I have to disagree with Love The One You’re With, look at the lyrics,

“‘cause your baby is so far away”

I guess you could make a case for her being unobtainable, but the next group of lyrics

“don’t sit cryin’ over good times you’ve had. There’s a girl right next to you”

This implies the girl WAS obtainable and she dumped the guy. So what’s the result, just look to the next available person.

I can understand it from a historical hippie kind of 60s thing, (I wasn’t alive then but from what I’ve read and my folks told me)

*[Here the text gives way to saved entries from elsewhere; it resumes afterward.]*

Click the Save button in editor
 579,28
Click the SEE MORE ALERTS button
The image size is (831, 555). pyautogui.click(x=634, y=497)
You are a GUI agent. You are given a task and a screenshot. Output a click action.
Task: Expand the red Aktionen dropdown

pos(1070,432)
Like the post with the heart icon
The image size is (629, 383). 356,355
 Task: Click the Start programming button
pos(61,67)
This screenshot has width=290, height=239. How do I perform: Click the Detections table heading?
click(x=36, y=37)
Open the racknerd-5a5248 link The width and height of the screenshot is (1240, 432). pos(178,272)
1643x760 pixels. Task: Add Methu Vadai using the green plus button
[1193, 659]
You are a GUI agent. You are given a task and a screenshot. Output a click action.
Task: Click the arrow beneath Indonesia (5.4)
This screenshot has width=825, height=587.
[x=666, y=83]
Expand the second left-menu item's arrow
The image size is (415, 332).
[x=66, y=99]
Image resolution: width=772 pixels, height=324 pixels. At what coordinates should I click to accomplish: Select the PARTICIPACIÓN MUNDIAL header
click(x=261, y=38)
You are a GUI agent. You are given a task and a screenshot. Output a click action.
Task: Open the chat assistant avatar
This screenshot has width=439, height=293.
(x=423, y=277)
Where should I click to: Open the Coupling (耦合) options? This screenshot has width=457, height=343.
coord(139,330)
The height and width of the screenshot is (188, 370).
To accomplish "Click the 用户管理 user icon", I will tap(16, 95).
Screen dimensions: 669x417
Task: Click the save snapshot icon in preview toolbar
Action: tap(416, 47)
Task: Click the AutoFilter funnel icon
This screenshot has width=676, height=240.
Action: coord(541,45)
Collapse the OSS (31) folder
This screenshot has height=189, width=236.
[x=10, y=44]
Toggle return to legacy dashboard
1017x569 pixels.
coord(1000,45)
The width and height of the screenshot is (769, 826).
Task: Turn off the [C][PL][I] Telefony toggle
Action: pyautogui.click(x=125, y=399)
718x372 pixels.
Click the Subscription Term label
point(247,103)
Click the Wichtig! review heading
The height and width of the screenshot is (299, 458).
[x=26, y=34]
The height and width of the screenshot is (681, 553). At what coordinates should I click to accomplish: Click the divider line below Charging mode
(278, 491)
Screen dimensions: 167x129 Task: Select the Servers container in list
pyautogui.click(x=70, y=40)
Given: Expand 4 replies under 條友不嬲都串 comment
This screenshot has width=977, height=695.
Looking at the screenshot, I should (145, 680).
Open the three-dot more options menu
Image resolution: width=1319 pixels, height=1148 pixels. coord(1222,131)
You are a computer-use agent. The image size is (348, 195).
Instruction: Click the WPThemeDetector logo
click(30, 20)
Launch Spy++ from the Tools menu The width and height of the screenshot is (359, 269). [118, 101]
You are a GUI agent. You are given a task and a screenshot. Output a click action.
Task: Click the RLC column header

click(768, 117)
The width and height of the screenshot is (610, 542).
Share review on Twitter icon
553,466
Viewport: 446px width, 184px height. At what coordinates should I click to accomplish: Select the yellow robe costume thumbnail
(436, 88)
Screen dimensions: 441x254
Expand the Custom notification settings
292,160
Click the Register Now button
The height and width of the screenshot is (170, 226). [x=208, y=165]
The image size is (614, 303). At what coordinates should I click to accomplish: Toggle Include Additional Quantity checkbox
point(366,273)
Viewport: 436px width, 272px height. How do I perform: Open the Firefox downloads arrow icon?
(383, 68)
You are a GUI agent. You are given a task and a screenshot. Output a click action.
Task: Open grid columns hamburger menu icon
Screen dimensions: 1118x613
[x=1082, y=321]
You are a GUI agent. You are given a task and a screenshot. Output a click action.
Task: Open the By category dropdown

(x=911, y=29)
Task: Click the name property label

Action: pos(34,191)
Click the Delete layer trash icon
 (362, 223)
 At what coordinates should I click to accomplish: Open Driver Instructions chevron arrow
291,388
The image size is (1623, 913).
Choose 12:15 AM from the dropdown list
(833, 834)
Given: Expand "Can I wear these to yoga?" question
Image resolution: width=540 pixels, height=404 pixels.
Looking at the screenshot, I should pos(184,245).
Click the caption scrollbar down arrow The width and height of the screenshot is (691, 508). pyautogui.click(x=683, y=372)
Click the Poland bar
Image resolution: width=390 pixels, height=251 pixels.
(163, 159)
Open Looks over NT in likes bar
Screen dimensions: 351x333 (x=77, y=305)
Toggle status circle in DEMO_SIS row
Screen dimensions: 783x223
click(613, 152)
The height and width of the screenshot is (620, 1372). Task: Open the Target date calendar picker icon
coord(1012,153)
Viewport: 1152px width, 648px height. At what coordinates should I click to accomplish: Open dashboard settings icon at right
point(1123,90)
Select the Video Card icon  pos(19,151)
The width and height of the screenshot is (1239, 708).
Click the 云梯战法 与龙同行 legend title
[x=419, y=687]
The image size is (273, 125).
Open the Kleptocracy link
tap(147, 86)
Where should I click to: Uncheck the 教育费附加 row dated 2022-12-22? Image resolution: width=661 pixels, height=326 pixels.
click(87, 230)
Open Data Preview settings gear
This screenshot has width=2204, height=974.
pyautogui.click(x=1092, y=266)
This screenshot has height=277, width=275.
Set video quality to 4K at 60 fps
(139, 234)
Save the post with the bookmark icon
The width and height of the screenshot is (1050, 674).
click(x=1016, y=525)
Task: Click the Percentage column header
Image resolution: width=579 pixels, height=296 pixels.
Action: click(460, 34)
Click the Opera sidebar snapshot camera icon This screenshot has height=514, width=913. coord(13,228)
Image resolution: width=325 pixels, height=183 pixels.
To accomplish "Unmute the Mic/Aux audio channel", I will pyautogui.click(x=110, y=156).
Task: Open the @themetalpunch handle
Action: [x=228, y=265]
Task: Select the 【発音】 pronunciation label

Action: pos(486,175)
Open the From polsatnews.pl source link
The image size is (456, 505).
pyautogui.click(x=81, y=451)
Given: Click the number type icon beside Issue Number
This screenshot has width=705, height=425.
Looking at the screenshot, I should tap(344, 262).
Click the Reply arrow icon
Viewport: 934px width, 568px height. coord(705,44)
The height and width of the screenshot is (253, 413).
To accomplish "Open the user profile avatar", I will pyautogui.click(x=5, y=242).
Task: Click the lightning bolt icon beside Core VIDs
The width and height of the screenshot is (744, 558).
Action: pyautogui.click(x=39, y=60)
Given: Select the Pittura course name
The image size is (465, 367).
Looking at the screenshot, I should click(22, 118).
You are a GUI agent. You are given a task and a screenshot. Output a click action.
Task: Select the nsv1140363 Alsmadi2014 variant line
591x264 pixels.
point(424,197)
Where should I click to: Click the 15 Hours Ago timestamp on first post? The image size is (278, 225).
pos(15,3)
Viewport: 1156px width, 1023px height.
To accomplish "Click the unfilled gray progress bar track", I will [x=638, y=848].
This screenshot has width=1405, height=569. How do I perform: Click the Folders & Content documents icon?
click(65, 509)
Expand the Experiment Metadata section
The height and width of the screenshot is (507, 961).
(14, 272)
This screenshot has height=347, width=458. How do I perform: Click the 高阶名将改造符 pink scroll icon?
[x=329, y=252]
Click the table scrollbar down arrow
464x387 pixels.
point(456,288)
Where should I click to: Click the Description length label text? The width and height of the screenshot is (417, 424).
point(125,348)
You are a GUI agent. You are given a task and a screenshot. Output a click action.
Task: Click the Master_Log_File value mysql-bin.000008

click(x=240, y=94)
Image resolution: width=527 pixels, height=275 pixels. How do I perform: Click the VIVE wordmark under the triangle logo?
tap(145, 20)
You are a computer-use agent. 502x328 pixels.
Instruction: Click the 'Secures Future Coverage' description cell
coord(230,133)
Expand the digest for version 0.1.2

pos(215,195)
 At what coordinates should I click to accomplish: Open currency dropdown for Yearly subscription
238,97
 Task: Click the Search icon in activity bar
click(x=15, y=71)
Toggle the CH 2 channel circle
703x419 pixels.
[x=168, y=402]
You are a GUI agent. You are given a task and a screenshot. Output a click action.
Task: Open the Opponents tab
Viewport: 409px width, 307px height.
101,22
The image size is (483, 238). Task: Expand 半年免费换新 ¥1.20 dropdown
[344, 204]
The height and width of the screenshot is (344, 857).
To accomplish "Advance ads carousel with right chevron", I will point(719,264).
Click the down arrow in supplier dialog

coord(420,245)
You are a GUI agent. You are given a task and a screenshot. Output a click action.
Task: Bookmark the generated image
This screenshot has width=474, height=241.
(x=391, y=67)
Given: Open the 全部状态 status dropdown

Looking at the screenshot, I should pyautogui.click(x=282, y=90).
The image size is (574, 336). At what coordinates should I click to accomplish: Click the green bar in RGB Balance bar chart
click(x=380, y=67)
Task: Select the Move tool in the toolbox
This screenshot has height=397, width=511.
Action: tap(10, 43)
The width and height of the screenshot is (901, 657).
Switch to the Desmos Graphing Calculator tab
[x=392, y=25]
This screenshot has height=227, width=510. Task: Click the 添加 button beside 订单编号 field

Anyway that’s off topic, and I realize that songwriters often try to use words in a different way or change the terms to get a rhyme but a good song needs to stand alone on it’s own content. That doesn’t mean you can’t enjoy a song, there are plenty of bad, but catchy tunes, such as Sheena Easton’s Sugar Walls which is blatant but really after you listen to it comes across as silly. I mean you could make a case for Sugar Walls meaning her heart and the song would still fit.

Re: “No Air”

[QUOTE=WOOKINPANUB]
Whaaaaa? Did you read this somewhere, because it’s certainly not stated in the lyrics. I think you were correct with your first interpretation.
[/QUOTE]

Okay, now I’m going to ask my roommate if she was smoking something, because I just watched the official music video and all I can see is either bad breakup or she can’t handle a long-distance relationship.

[QUOTE=Scumpup]
Well, I think the point of the song was that he had misinterpreted what his dead father wanted from him. Dear ol’ dirt nappin’ daddy just didn’t want his son to be a hooligan himself.
[/QUOTE]

I agree with this. Also, it would take one mother of a crystal ball to know that your girl’s going to be raped because it’s known that you don’t fight; I don’t think that happens to most pacificists’ girlfriends.

[QUOTE=DKW]
The instant I saw this thread, I immediately thought of Moonlight Shadow. (Mike Oldfield, Missing Heart, anyone, doesn’t matter.)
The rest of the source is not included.